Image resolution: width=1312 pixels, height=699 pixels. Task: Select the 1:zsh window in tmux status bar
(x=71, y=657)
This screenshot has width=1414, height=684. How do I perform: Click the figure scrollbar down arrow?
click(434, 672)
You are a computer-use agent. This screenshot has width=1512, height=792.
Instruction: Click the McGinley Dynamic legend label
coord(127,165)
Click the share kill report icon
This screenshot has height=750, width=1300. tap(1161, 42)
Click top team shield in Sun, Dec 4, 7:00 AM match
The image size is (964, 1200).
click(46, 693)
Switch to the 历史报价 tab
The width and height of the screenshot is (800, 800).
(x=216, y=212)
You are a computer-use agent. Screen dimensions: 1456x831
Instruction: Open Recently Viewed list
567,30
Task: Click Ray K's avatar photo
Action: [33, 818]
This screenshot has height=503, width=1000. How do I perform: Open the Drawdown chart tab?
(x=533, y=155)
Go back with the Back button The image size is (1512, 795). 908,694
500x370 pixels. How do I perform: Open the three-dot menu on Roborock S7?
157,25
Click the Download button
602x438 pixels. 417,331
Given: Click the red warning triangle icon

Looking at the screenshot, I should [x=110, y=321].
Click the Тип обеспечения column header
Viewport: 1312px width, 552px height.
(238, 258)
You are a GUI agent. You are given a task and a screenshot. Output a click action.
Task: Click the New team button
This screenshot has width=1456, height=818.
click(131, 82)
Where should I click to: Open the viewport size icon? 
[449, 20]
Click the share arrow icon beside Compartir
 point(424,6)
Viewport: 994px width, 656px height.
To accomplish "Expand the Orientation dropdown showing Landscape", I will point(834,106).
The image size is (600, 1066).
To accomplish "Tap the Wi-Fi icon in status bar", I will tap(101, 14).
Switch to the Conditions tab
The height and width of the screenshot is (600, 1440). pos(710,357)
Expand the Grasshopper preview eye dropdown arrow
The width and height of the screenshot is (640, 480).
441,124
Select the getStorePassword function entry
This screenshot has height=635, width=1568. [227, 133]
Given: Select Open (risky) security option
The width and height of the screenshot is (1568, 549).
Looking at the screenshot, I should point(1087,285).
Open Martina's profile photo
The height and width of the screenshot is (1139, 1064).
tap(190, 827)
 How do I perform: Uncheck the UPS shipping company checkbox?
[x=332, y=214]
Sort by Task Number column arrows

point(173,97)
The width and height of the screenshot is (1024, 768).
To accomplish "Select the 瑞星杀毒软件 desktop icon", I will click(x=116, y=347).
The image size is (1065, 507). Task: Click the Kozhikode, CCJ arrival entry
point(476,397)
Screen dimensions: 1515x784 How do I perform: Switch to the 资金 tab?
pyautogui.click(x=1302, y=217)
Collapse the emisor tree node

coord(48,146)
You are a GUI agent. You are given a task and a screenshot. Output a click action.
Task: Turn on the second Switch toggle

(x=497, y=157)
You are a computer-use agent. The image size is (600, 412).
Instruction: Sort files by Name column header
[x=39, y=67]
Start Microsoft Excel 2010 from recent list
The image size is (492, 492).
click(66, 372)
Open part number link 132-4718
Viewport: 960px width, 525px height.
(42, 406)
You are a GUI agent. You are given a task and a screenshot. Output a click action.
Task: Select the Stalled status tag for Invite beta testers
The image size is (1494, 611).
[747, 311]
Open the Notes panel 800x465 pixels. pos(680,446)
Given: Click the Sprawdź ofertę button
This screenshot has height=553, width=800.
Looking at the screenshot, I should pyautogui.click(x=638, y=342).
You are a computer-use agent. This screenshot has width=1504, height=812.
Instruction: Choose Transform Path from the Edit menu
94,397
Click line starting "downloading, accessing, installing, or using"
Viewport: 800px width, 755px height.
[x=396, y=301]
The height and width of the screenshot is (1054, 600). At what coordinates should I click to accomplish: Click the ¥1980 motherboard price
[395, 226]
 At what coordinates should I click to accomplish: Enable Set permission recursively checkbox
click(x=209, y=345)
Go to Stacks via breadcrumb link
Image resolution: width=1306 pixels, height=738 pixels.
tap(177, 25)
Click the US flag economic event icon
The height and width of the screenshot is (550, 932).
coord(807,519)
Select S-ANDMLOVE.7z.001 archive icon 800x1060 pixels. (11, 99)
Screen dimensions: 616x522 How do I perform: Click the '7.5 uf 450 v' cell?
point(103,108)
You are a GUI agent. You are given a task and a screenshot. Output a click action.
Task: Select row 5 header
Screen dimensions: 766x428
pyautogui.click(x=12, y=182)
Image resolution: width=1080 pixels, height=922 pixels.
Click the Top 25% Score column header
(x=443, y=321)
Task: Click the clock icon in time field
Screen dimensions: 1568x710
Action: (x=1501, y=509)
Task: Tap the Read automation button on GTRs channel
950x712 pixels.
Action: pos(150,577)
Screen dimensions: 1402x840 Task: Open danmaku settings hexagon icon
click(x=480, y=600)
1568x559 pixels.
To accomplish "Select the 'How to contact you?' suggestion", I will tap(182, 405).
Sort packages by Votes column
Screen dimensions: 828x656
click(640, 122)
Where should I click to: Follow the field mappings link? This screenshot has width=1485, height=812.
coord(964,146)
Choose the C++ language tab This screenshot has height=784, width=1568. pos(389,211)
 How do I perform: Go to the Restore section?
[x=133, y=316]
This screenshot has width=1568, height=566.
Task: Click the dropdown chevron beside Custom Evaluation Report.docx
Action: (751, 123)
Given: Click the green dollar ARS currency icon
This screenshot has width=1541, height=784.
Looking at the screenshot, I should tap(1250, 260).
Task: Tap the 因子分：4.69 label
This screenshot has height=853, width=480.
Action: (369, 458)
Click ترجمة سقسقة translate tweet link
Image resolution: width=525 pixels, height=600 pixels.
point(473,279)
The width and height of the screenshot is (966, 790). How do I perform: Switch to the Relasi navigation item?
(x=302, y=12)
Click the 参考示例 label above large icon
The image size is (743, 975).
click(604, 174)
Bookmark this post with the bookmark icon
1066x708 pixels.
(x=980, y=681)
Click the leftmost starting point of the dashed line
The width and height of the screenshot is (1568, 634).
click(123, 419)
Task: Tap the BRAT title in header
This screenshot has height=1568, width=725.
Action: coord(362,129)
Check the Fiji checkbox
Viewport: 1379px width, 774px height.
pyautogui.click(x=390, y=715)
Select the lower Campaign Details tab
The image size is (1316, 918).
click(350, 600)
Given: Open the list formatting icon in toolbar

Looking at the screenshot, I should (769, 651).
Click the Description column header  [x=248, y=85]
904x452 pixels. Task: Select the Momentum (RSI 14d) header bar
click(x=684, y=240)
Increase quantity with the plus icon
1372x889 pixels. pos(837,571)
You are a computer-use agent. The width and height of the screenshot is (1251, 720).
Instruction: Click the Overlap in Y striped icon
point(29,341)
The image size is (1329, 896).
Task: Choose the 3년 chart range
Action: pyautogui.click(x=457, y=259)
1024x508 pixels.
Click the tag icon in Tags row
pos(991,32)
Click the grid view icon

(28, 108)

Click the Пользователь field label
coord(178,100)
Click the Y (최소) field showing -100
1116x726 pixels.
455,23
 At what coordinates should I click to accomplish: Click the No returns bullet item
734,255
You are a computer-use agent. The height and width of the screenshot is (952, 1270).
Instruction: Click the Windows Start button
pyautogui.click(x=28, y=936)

----------

Your reply should be a verbatim retyping of the lines from the one that holds "Select the lower Campaign Details tab" through the last line of the entries.

COMPLETED EXERCISE:
Select the lower Campaign Details tab
The image size is (1316, 918).
click(350, 600)
Given: Open the list formatting icon in toolbar

Looking at the screenshot, I should (769, 651).
Click the Description column header  [x=248, y=85]
904x452 pixels. Task: Select the Momentum (RSI 14d) header bar
click(x=684, y=240)
Increase quantity with the plus icon
1372x889 pixels. pos(837,571)
You are a computer-use agent. The width and height of the screenshot is (1251, 720).
Instruction: Click the Overlap in Y striped icon
point(29,341)
The image size is (1329, 896).
Task: Choose the 3년 chart range
Action: pyautogui.click(x=457, y=259)
1024x508 pixels.
Click the tag icon in Tags row
pos(991,32)
Click the grid view icon

(28, 108)

Click the Пользователь field label
coord(178,100)
Click the Y (최소) field showing -100
1116x726 pixels.
455,23
 At what coordinates should I click to accomplish: Click the No returns bullet item
734,255
You are a computer-use agent. The height and width of the screenshot is (952, 1270).
Instruction: Click the Windows Start button
pyautogui.click(x=28, y=936)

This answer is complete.